Objective: To determine the safety and logistic feasibility of a mass immunization strategy outside the local immunization program in the pediatric population of urban squatter settlements in Karachi, Pakistan.
Methods:A cluster-randomized double blind preventive trial was launched in August 2003 in 60 geographic clusters covering 21,059 children ages 2 to 16 years. After consent was obtained from parents or guardians, eligible children were immunized parenterally at vaccination posts in each cluster with Vi polysaccharide or hepatitis A vaccine. Safety, logistics, and standards were monitored and documented.

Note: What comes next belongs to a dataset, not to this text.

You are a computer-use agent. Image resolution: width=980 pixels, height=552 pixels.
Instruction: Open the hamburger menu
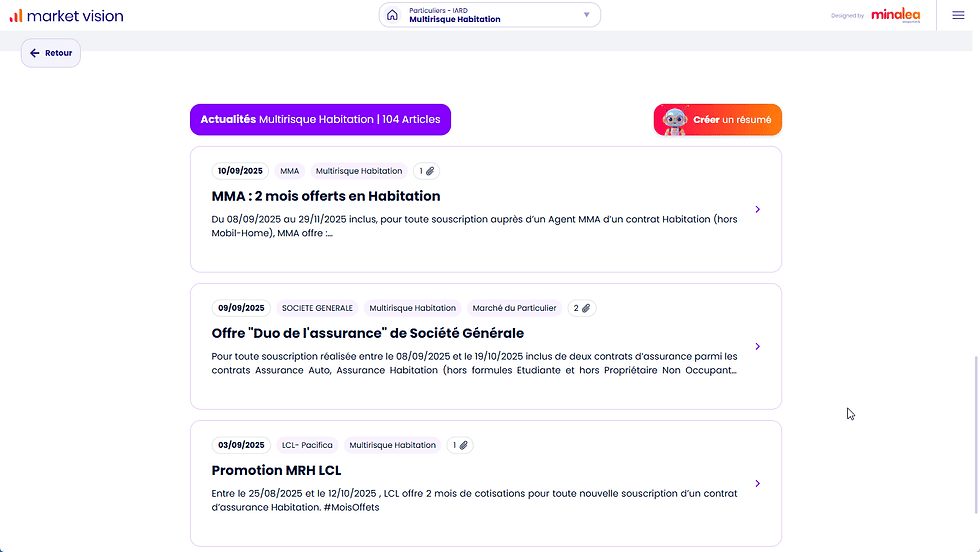[x=958, y=15]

Results:The vaccine coverage of the population was 74% and was higher in those under age 10 years. No life-threatening serious adverse events were reported. Adverse events occurred in less than 1% of all vaccine recipients and the main reactions reported were fever and local pain. The proportion of adverse events in Vi polysaccharide and hepatitis A recipients will not be known until the end of the trial when the code is broken. Throughout the vaccination campaign safe injection practices were maintained and the cold chain was not interrupted. Mass vaccination in slums had good acceptance. Because populations in such areas are highly mobile, settlement conditions could affect coverage. Systemic reactions were uncommon and local reactions were mild and transient. Close community involvement was pivotal for information dissemination and immunization coverage.Conclusion: This vaccine strategy described together with other information that will soon be available in the area (cost/effectiveness, vaccine delivery costs, etc) will make typhoid fever control become a reality in the near future.